1. You have a unique perspective. Because you have roots in the community where you’re launching your startup, you intuitively understand things about the local market that outside investors won’t – unless you show them. For instance, when I was in Prague talking with a company about their on-demand babysitting app, they knew things about Czech mothers that they would have never known unless they were on the ground in Prague.
2. You can easily earn respect. You’re a big fish in a small pond. You can easily meet most of the investors or startups in a small town (like here in Boulder) pretty quickly and get their respect. In startup land, nothing is handed to anyone, but you can know your community without a lot of work as most of the mentors and investors know one another and word spreads quickly.

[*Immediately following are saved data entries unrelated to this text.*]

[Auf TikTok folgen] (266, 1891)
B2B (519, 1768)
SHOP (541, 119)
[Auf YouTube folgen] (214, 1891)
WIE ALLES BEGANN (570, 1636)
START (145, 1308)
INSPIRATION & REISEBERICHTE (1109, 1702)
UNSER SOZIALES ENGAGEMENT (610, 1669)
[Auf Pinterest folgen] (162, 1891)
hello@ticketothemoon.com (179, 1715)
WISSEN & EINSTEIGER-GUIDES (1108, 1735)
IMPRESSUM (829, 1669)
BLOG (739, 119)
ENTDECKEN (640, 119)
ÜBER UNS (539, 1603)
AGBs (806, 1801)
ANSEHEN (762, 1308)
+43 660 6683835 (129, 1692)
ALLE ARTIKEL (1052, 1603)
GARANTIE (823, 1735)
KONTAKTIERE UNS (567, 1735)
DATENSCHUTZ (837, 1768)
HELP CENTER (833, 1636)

3. You already stand out. Because your local market is smaller and less saturated, you’re naturally going to turn heads more than you otherwise would in a more established ecosystem. If you think about how Facebook got off the ground, they went from one college to another. You have the opportunity to get buy-in from the local community quickly. Take advantage of that attention and show people why your startup is a game-changer.
4. You have fans. Local communities love to rally around their own. When a local startup makes waves, it has a built-in fan club cheering it on, made up of people who are proud of their city and want to see it succeed. This support system is so helpful and really hard to have as you enter a larger city.
5. You’re an attractive investment. Last but not least, because your valuation isn’t inflated the way others are in places like San Francisco and London, you’re an easier investment ask. We’ve seen valuations of $9-10M lately in these larger, well-known cities for companies who just have a pitch deck and no product. In places where GAN accelerators operate, the average company has a valuation of just about $3.5M if you’re in the States and under $2.3M if you’re not in the U.S. This isn’t because you’re “lesser than” the startups in San Francisco – it’s because it’s cheaper and arguably more efficient to build your company outside of the big cities.
For these reasons and more, so-called “second-tier” cities – places like Pittsburgh and Cincinnati, Prague and Cairo – are quickly becoming more and more desirable locations to grow a startup . And we don’t see that trend changing anytime soon.